ピラミッド用の巨石の輸送計画は壮大なもので、大規模な土木工事を行ってナイル川の流れを一部変えることで、建設中のピラミッドのすぐ側まで輸送船が巨石を載せて到着できるようになっていたとのこと。当時の様子を再現したCGには、作られている途中のピラミッドの側に港が作られ、船が入れるようになっている風景が描かれています。



メレルのパピルスはピラミッドの謎を解き明かそうとしている人の間ではよく知られているもので、当時の記録を残す貴重な文献として解読と分析が行われてきたとのこと。このパピルスとは別に、クフ王のピラミッドの側で発見された祭事用の船と水路の跡、そして当時の船の作り方を示す証拠が発見されたことが全て合わさり、科学者にあるひらめきを与えることになったそうです。



ピラミッドに埋葬されていた、クフ王が死後に乗って指揮をとるためとされる船の残骸。

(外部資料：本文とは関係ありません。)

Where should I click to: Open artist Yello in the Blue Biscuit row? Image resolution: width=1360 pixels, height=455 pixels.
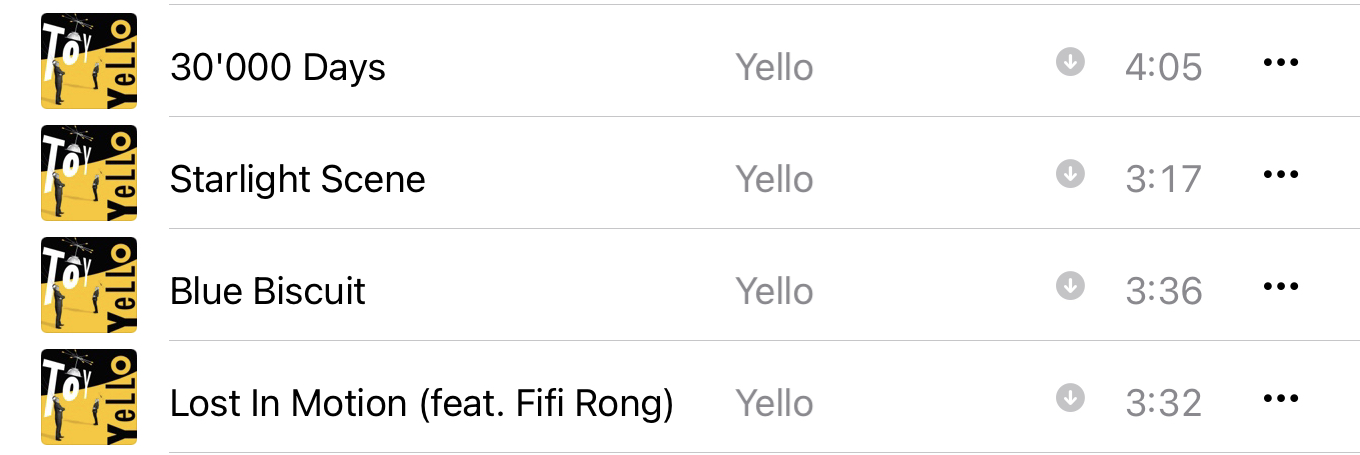tap(775, 291)
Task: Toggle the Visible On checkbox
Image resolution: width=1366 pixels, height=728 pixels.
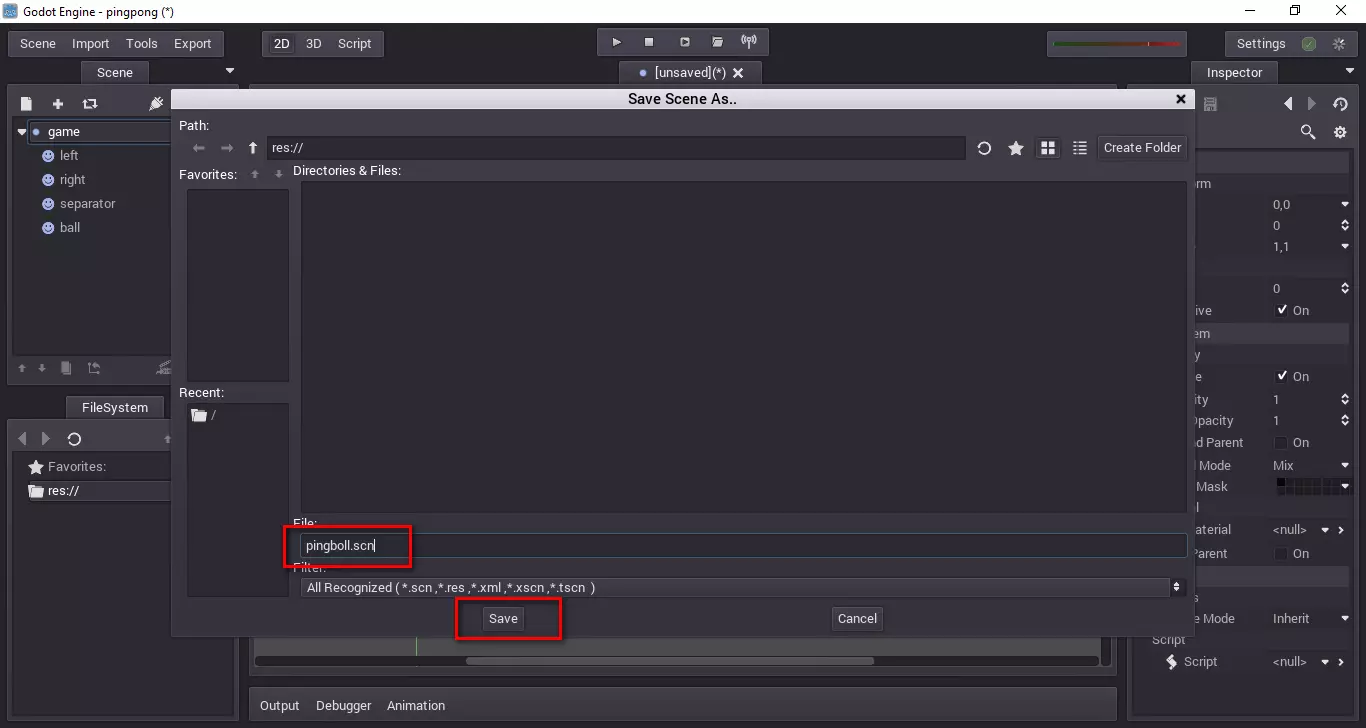Action: 1282,310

調査チームはこの残骸を3Dレーザースキャナーで形状を採取し、当時の船の構造を調査しました。



調査チームは、実際に当時の船を再現して石を運ぶ再現実験を行っています。発掘された船の残骸や、別の場所で発見された船の作り方を示す記録によると、長さ8メートルほどの船は釘を一切使わず、長さおよそ5kmにも及ぶロープで船体の全てのパーツをつなぎ合わせる工法が取られていたようで、チームでは当時の作り方をそのまま再現しています。



建造は困難の連続で、水が船の中に入るなどさまざまな問題に直面。しかし、約2トンの巨石を運べるだけの強度が備わっていることが確認されています。



その方法で巨石の輸送に成功した調査チーム。ピラミッドの側まで石を運び込み、加工を行えることを確認。



このようにして運ばれた石を積み上げ、ピラミッドが作られて行きました。とはいえ、約2トンの石をどのようにして積み上げていったのか、その方法は今もって謎のまま。一説によると、ピラミッドの横に土で巨大なスロープを作って多くの人の力で運び上げたとも言われていますが、その証拠となるものはまだ発見されていません。



このような大規模な土木工事によって作られたピラミッドは、単なる王墓の建設プロジェクトに留まらず、エジプトという都市そのものを形成する建築技術の基礎になったとも考えられています。